Rassemblez chaque ligne des entrées ci-dessous qui contient le mot "This".
*** LIGNES DE DONNÉES
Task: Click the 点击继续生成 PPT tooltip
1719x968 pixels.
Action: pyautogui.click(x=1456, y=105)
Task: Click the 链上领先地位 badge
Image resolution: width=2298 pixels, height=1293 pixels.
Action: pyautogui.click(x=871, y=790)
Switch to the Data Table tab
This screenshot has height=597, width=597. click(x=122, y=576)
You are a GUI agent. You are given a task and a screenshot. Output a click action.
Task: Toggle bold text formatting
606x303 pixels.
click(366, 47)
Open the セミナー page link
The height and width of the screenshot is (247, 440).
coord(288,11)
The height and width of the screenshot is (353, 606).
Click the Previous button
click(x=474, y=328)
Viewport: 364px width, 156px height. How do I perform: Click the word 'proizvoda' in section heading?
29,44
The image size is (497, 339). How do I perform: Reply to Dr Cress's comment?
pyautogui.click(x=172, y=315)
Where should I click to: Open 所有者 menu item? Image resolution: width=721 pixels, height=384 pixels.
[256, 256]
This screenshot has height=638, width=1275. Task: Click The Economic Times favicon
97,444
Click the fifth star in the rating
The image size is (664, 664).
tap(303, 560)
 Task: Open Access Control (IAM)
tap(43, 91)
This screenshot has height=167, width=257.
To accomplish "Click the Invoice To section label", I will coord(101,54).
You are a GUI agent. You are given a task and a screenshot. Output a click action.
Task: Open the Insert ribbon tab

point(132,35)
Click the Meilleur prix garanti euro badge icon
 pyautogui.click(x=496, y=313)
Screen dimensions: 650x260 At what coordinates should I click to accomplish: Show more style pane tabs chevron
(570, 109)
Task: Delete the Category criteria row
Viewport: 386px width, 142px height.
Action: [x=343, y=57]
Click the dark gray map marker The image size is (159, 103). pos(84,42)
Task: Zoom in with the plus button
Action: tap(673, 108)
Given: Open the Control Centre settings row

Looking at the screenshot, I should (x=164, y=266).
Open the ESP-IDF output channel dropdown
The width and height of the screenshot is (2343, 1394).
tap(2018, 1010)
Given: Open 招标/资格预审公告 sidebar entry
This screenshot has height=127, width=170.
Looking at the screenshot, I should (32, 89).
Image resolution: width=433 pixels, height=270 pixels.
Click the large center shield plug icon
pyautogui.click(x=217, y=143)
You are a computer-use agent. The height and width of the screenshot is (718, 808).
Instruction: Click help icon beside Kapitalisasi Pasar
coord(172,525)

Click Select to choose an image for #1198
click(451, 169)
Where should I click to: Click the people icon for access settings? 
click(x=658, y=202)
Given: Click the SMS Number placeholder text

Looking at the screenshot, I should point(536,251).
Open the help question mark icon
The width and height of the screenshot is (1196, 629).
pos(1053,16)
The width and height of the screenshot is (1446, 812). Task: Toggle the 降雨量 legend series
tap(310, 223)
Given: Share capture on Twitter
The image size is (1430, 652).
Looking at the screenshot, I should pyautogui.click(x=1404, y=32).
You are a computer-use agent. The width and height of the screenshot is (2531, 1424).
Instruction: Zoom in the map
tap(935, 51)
******
> [RÉSULTAT CI-DESSOUS]:
This screenshot has height=597, width=597. click(x=122, y=576)
This screenshot has height=638, width=1275. Task: Click The Economic Times favicon
This screenshot has height=167, width=257.
This screenshot has height=127, width=170.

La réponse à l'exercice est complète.